The Verdant Passage
- Cover art by Brom, 1991
- Author: Troy Denning
- Cover artist: Brom
- Language: English
- Series: Prism Pentad
- Genre: Fantasy novel
- Published: 1991
- Publication place: United States
- Media type: Print (Paperback)
- Pages: 341
- ISBN: 9781560761211
- Followed by: The Crimson Legion

= The Verdant Passage =

1991 novel by Troy Denning

The Verdant Passage is a fantasy novel based on the Dungeons & Dragons role-playing game and set in the world of the Dark Sun campaign. It was written by Troy Denning and published by TSR in 1991.

==Plot summary==
A party of adventurers, each with their own objectives, work together against the evil sorcerer-king known as Kalak of Tyr, who is trying to transform himself into a deadly and immortal dragon.

### Tasks to complete
- 1) According to the text about The Verdant Passage, which company published the novel, and in what year?
- 2) Answer yes or no for whether each statement agrees with the text about The Verdant Passage, and quote the words from the text that decide it.
(a) The book runs to 341 pages.
(b) Troy Denning drew the cover art.
(c) Kalak of Tyr is trying to turn himself into a dragon.

### Dataset excerpts
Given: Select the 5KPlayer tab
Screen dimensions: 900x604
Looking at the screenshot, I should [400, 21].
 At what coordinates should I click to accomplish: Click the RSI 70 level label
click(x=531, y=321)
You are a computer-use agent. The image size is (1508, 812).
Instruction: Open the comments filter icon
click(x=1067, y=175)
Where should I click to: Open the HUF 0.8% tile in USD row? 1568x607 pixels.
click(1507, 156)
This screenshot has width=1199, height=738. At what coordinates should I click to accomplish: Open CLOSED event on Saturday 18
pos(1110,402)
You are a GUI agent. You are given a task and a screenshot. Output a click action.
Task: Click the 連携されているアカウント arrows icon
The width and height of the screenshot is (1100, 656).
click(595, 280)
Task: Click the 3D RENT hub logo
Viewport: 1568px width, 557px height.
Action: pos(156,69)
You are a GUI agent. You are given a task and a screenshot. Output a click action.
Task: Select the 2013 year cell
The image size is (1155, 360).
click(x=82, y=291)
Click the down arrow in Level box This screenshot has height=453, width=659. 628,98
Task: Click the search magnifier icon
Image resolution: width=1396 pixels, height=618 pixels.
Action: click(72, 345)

### Set of answers
- 1) TSR published it in 1991.

- 2)
(a) Yes: "Pages: 341"
(b) No: "Cover artist: Brom"
(c) Yes: "who is trying to transform himself into a deadly and immortal dragon"